Inverse of function and derivative

The problem says:

If $$f(x)=\frac{4x^3}{(x^2+1)}$$ find $$(f^{-1})'(2)$$.

I can show that the function is one-to-one and maybe I should use $$(f^{-1})'(x) = \frac{1}{f'(f^{-1}(x))}$$ but I dont know how.

The answer says (f^-1)'(2)=1/4

Thanks

2 Answers

Hint: Since $$f(1)=2$$, $$f^{-1}(2)=1$$.

• ok, but how did you solve 2=f(x) for x? – L. G. Dec 15 '18 at 12:47
• $$\frac{4x^3}{x^2+1}=2\iff4x^3=2x^2+2.$$Now, use the rational root theorem. – José Carlos Santos Dec 15 '18 at 12:49

If $$y=f(x)$$ we also have $$dy/dx=f'(x)$$. If $$f$$ is one to one, we have $$x=g(y)$$ for some $$g$$.

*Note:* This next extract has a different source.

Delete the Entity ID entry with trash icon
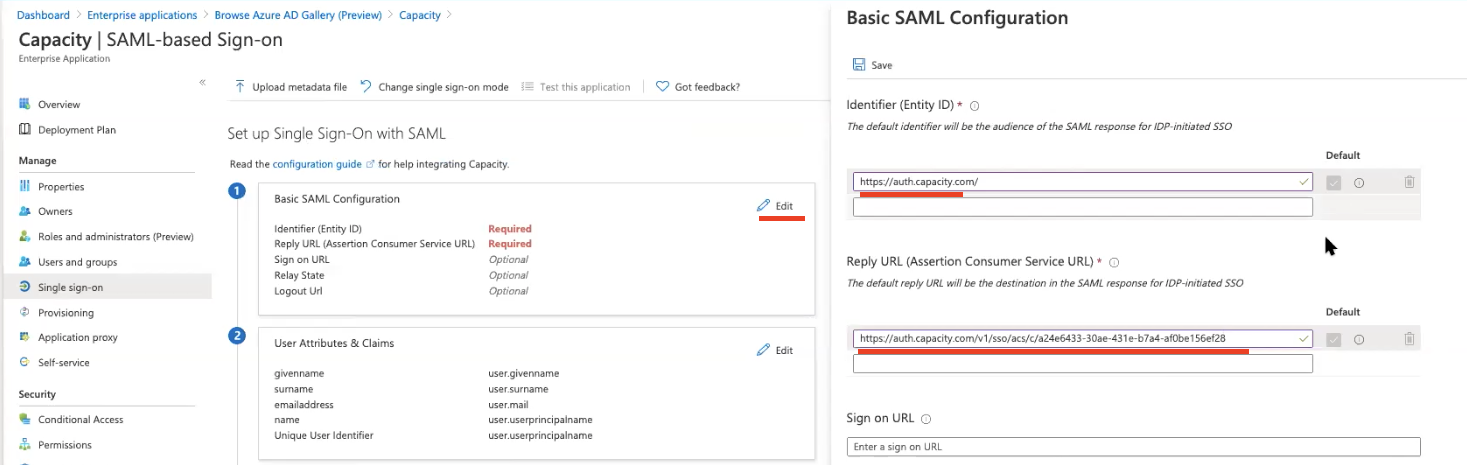1467x465 pixels. click(1409, 182)
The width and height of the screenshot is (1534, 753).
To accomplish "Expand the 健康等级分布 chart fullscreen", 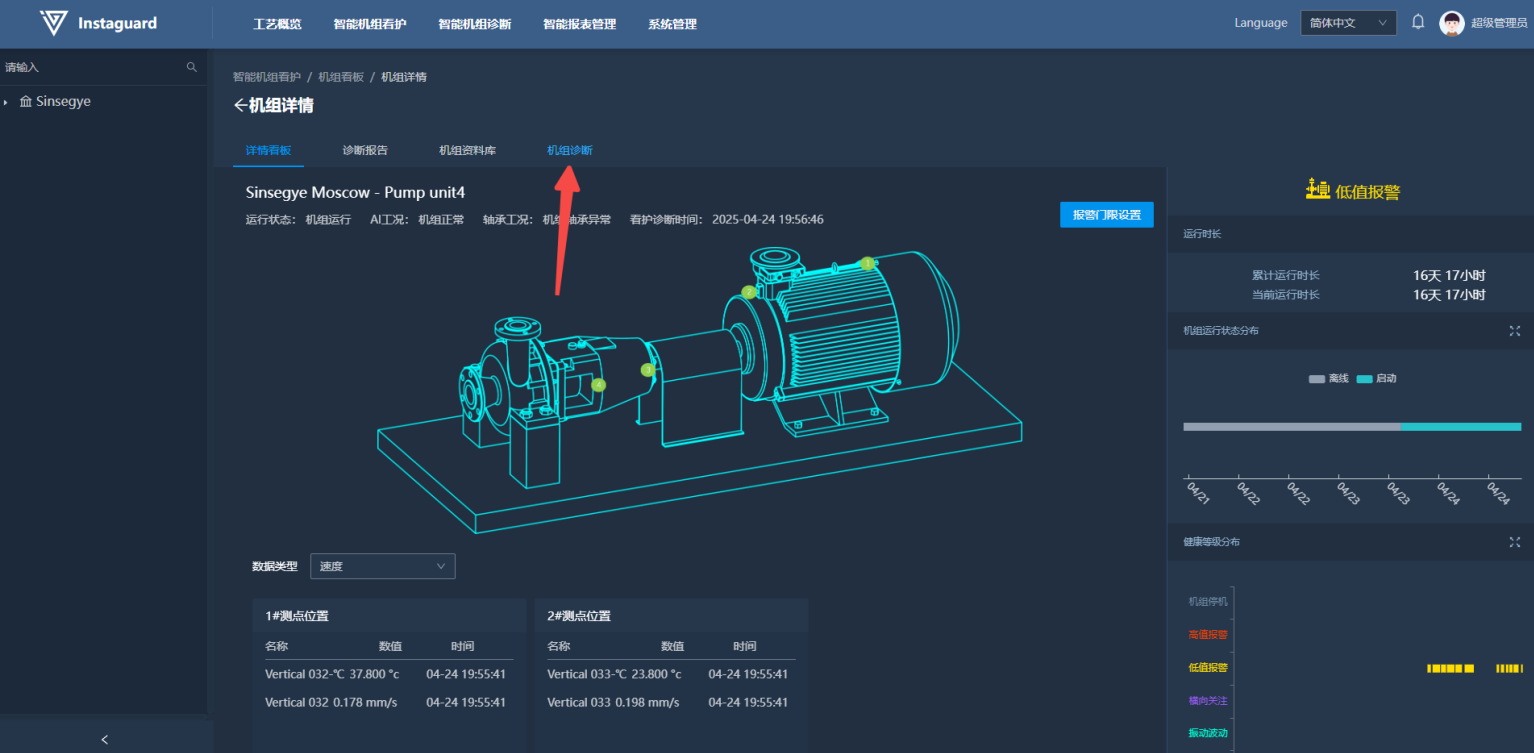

We also have that $$dy/dx=f'(x)$$, $$dx/dy=g'(y)$$, where prime indicates taking a derivative with respect to the respective independent variable.

The derivatives are reciprocals of each other.

So we can find the derivative of the inverse at 2 by first finding what x gives us y=2, finding the derivative with respect to x at that value of x, then taking the reciprocal.